### Provided material:

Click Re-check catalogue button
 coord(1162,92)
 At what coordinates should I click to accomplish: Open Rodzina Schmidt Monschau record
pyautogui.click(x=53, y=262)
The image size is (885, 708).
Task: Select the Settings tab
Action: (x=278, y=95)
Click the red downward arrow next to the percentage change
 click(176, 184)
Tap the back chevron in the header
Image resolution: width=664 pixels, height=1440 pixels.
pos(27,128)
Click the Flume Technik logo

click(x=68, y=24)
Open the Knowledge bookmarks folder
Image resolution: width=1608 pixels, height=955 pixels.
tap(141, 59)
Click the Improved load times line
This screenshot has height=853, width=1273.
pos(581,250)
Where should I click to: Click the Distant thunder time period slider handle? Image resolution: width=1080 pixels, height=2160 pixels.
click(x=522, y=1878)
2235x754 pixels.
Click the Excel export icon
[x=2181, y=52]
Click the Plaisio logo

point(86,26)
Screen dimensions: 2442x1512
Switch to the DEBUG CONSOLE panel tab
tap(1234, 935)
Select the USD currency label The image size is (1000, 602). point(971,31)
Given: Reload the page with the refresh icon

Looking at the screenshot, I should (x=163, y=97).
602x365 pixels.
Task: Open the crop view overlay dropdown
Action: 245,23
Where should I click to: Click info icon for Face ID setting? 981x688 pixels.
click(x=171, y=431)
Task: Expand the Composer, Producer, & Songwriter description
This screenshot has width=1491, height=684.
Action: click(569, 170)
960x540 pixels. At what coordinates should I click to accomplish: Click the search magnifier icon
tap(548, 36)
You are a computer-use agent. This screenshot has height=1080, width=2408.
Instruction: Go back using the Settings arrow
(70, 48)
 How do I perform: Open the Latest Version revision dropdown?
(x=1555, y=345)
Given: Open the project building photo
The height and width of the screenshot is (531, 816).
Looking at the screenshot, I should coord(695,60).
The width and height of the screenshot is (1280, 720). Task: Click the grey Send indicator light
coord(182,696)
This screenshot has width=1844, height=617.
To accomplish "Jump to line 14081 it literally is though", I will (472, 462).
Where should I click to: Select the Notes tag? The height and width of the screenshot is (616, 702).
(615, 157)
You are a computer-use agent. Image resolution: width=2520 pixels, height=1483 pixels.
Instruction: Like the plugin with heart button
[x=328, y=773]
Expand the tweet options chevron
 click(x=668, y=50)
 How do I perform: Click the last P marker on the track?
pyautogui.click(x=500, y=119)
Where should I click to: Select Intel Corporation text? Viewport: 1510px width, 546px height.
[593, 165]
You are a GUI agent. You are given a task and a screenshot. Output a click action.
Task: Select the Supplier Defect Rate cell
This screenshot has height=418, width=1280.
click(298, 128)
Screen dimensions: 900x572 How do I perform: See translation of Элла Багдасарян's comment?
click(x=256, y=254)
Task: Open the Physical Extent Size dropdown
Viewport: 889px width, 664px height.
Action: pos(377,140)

### Your instructions:
Copy out the lines of the listing above, starting at the line containing "You are a computer-use agent. This" and ending at the line containing "(x=1555, y=345)".

### Finished answer:
You are a computer-use agent. This screenshot has height=1080, width=2408.
Instruction: Go back using the Settings arrow
(70, 48)
 How do I perform: Open the Latest Version revision dropdown?
(x=1555, y=345)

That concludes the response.